With all that said, since we're in the business of intellectual exercises, and less so in the business of a particularly nasty Diff. Eq. homework question, I set out to build a simulation of the three body problem. Well, the original goal was, and time permitting, still is, to write a model to seek out stable (rather, least chaotic) configurations of the scenario. This, then, is part one of the project, setting up the simulation and program environment.

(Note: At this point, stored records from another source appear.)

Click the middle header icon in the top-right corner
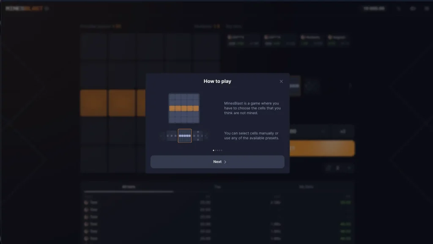Viewport: 433px width, 244px height. pyautogui.click(x=413, y=8)

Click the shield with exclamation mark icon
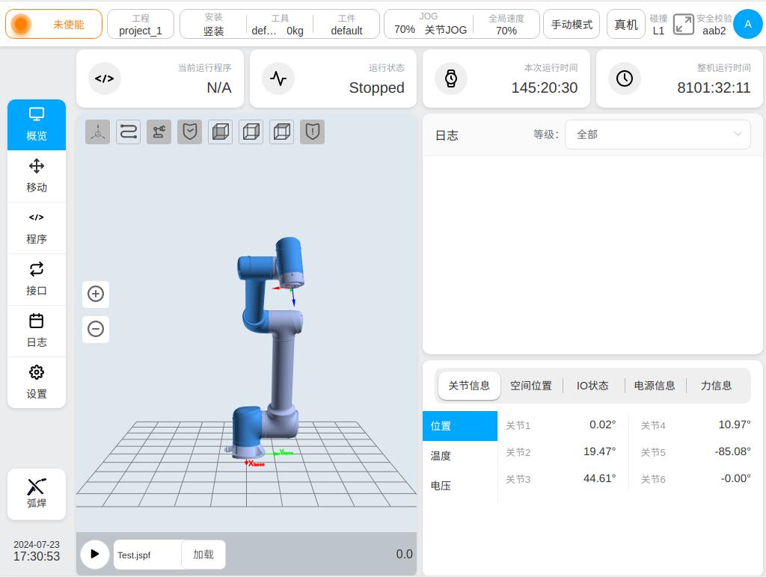tap(312, 132)
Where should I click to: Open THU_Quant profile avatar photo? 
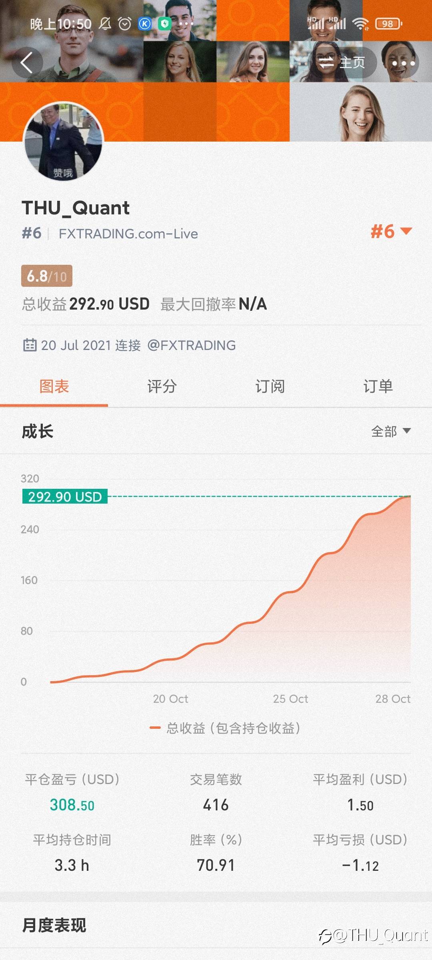[x=63, y=141]
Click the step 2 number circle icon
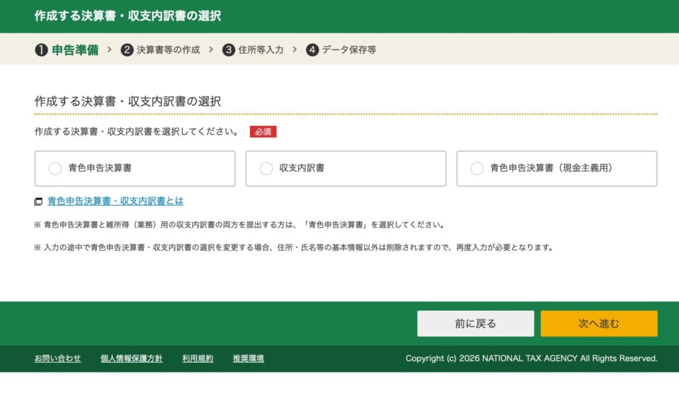679x393 pixels. pos(127,50)
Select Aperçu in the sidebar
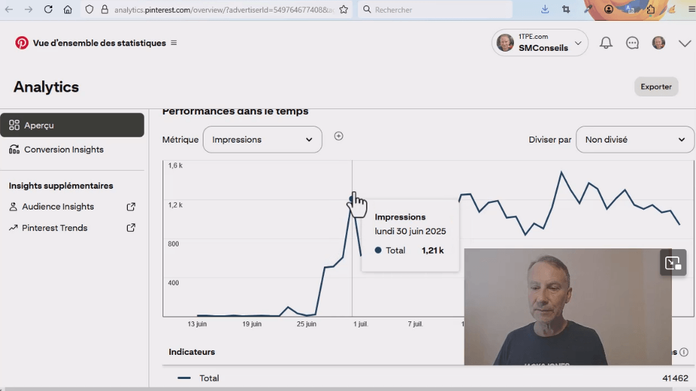 point(72,125)
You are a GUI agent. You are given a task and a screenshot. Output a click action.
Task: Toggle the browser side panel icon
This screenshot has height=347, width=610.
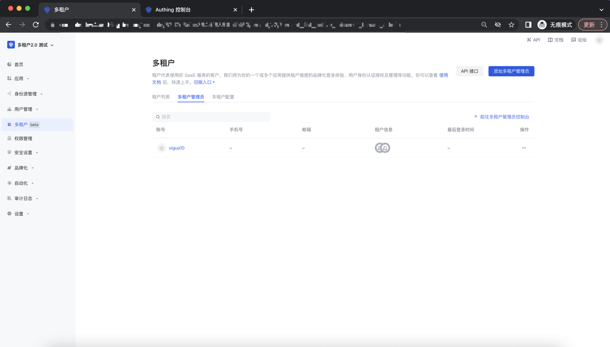(x=528, y=24)
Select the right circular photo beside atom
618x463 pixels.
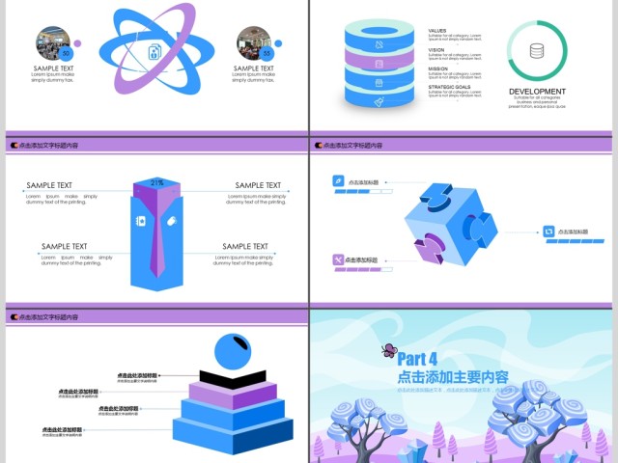254,43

The simulation is set up in Rust, using Bevy + Rapier 2D. I hesitated to commit to using Bevy since I thought it would be overkill for what I needed it for, and that was somewhat true, but this particularly interesting podcast convinced me to bite the bullet and figure out Bevy's ECS system. With a little bit of hindsight, I can say confidently it would have been easier to use Rapier as a headless physics solver and simply visualize using matplotlib or similar down the pipeline. Since the goal of the project is to write a model to solve our scenario, I needed a way for the program to communicate with external program. The choice to use an external program was motivated mostly because we are not learning yet and I also just wanted to play around with interprocess communication. I chose to use gRPC by way of Tokio's Tonic because I've been meaning to learn how to use gRPC for a while, but also because of my fondness for the Tokio ecosystem, in no small part due to their neat-looking designs.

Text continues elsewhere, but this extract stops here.